Laut Krawtschenko bestehe keine Hoffnung, die Vermissten noch lebend zu finden, da in dem kalten Wasser der Barentssee niemand länger als 30 bis 40 Minuten überleben könne. Interfax berichtete unter Berufung auf eine Quelle im Kommando der Nordmeerflotte allerdings von vier Geretteten. Zwei Schiffe und zwei Flugzeuge suchten schon in der Nacht die Unglücksstelle etwa 60 Kilometer nördlich der Hafenstadt Murmansk ab. Zwei weitere Rettungsschiffe wurden dorthin beordert.

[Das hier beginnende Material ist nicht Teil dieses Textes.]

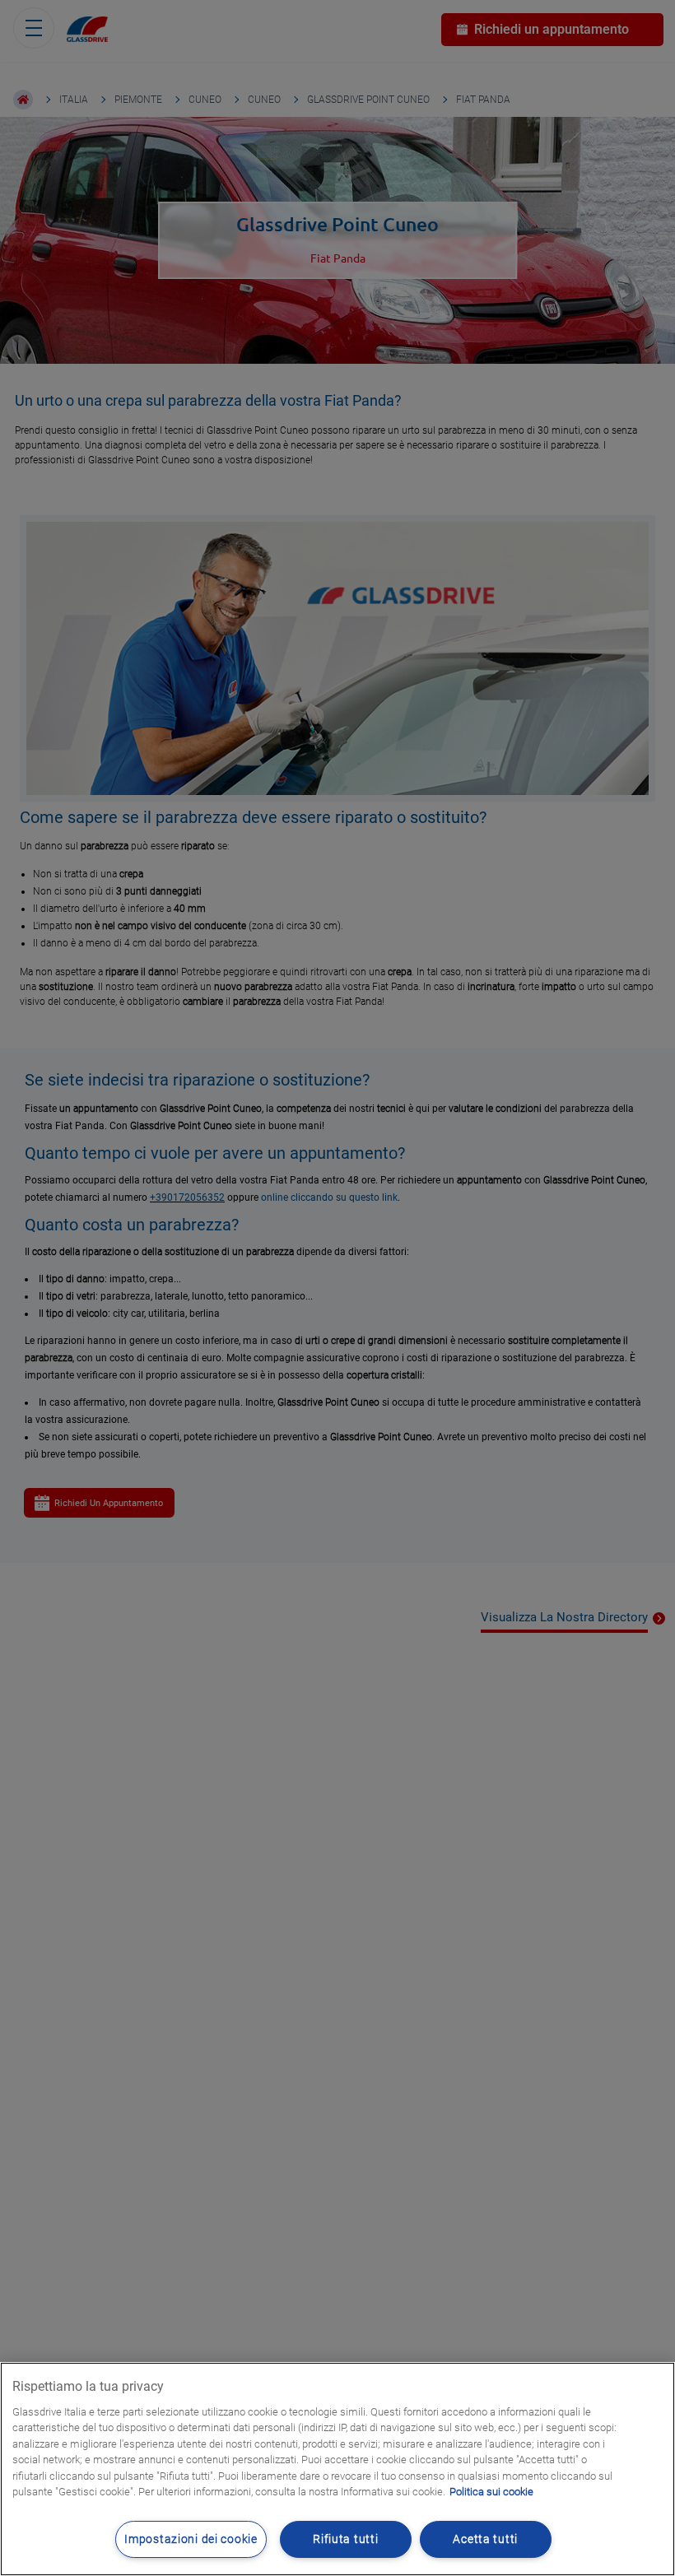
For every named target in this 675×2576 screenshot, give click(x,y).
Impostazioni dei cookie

Nach Darstellung der Flotte liegt die radioaktive Strahlung am Ort des Untergangs im Normbereich sprich, es ist keine Strahlung freigesetzt worden. Beide Antriebsreaktoren des 1963 gebauten Schiffes seien bereits 1989 bei dessen Stilllegung abgeschaltet und gesichert worden, so Krawtschenko. Die K-159 lag seitdem wie viele andere ausgemusterte U-Boote im Flottenstützpunkt Gremicha, etwa 400 Kilometer östlich der Unglücksstelle.
Am Donnerstag war damit begonnen worden, das Schiff nach Poljarny in der Kola-Bucht zu schleppen. Dort sollte in einer Spezialwerft das Reaktorsegment entfernt und der Rumpf verschrottet werden. Für den Transport wurde die K-159 auf vier Pontons gesetzt. In der stürmischen letzten Nacht wurden die Schwimmkörper jedoch fortgerissen und das U-Boot sank.
Die K-159 gehört zur Baureihe 627, der ältesten Klasse der sowjetischen Atom-U-Boote, im Nato-Jargon November-Klasse genannt. Das Schiff von 107 Meter Länge war mit Torpedos bewaffnet und trug eine Besatzung von 110 Mann. Als Antrieb dienen zwei Druckwasserreaktoren mit je 17.500 PS Leistung. Bei einer maximalen Tauchtiefe von 300 Meter erreichten die U-Boote dieser Klasse eine Fahrtgeschwindigkeit von 30 Knoten. Gemäß eines Reports der norwegischen Umweltorganisation Bellona wurden 12 der 13 gebauten U-Boote dieses Typs außer Dienst gestellt, eines sank 1970 nach einem Brand in der Biskaja, wobei 52 Crew-Mitglieder umkamen.
Alexander Nikitin, ehemaliger U-Boot-Offizier, Reaktorexperte und heute Vertreter von Bellona in St. Petersburg, äußerte Besorgnis über den Untergang der K-159: Ungeachtet dessen, dass die beiden Reaktoren schon 1989 abgeschaltet wurden, ist der Grad ihrer Abschirmung nicht verlässlich, wenn man das Alter des Schiffes und der Reaktoren berücksichtigt. Angesichts des Zustandes des Schiffes und der beschränkten Möglichkeiten der Flotte fürchtet Nikitin, dass auf eine Hebung der K-159 verzichtet werden könnte. Angesichts des Fischreichtums der Gewässer um die Insel Kildin und des intensiven Schiffsverkehrs in dieser Gegen sei dies aber eine der schlechtesten Lösungen.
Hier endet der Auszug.